### Short task
Count the lines in the rows below that contain the word "width", and reply with the number alone.

------------------------------------

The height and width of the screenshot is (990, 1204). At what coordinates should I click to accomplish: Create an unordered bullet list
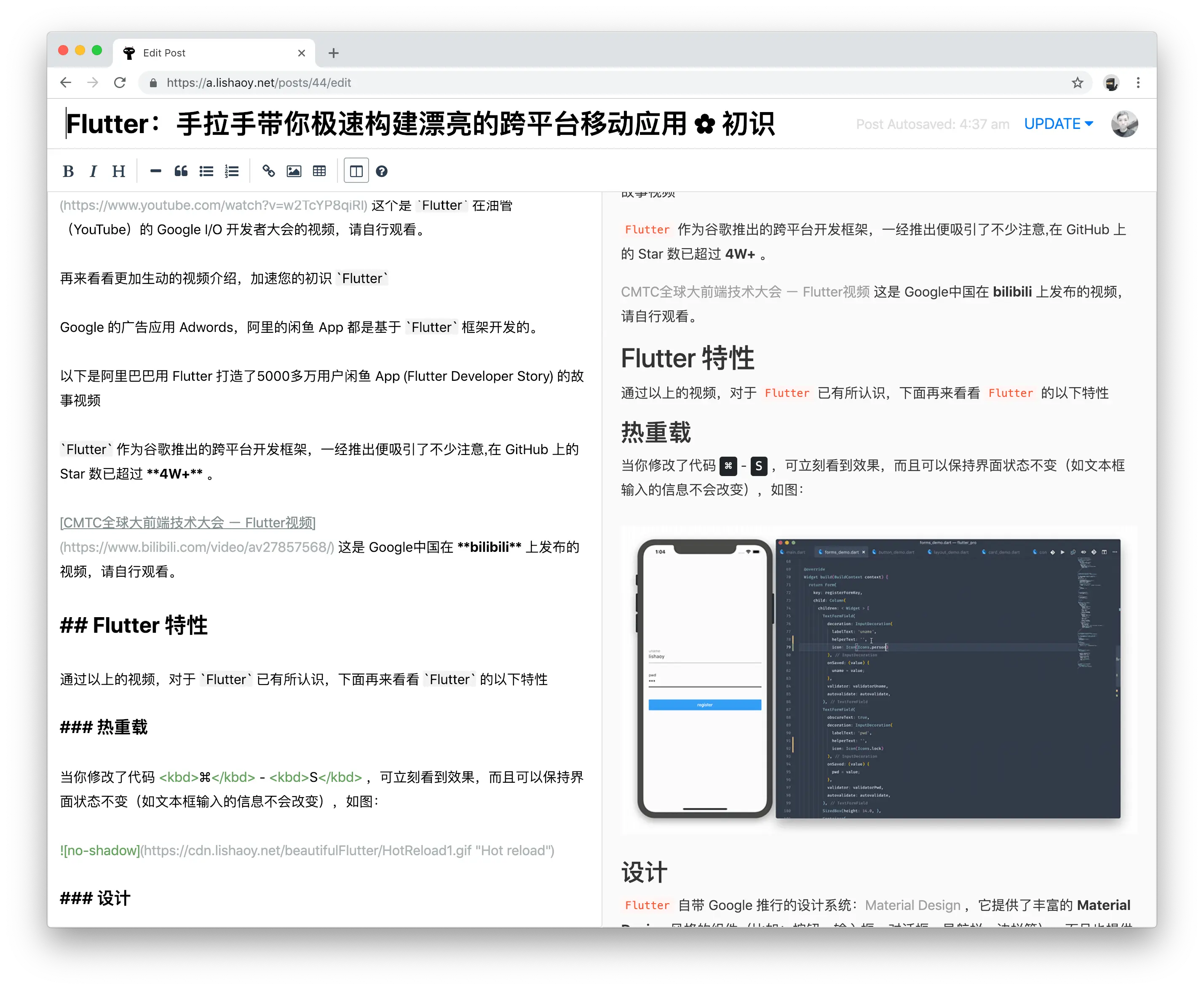(206, 171)
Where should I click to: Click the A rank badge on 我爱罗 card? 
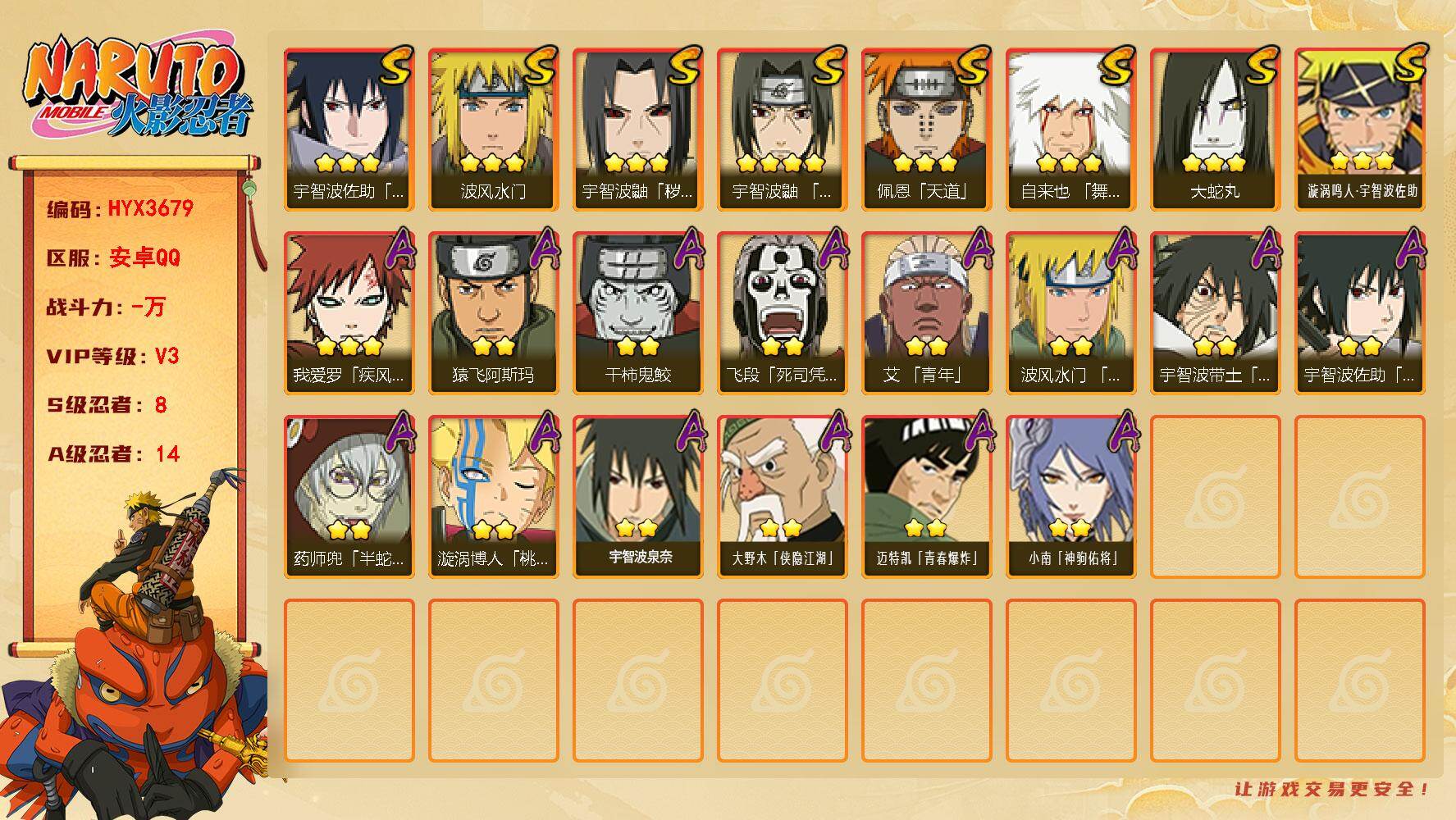pyautogui.click(x=396, y=248)
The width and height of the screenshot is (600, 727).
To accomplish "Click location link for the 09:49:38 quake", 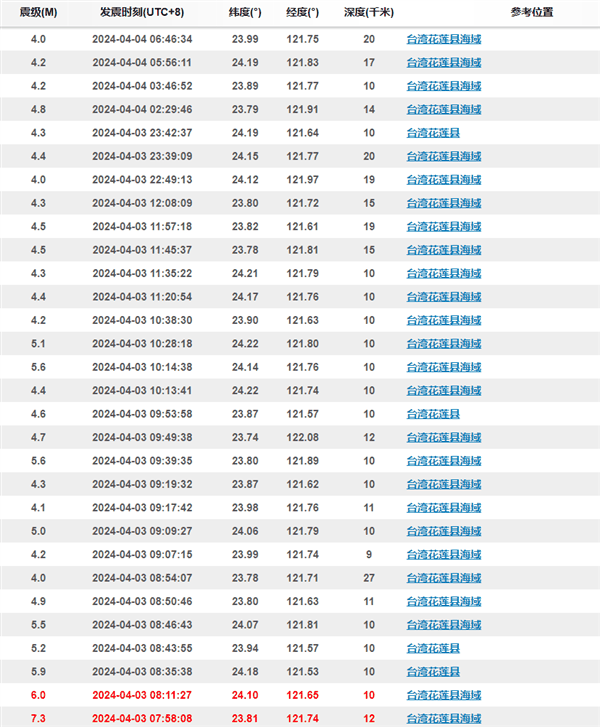I will (x=444, y=437).
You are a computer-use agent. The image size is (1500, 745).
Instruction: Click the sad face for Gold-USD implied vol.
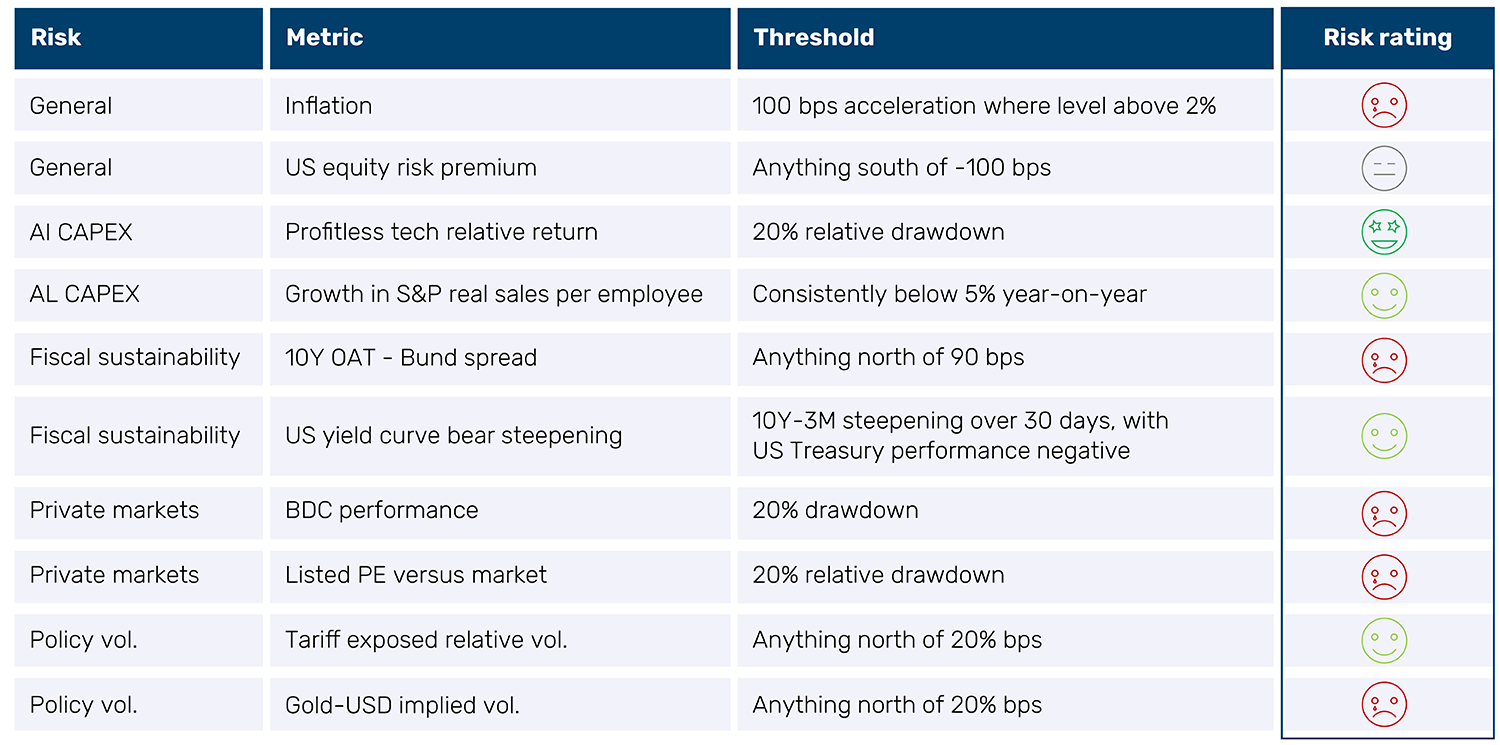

------------------------------------

### Solution to this task
2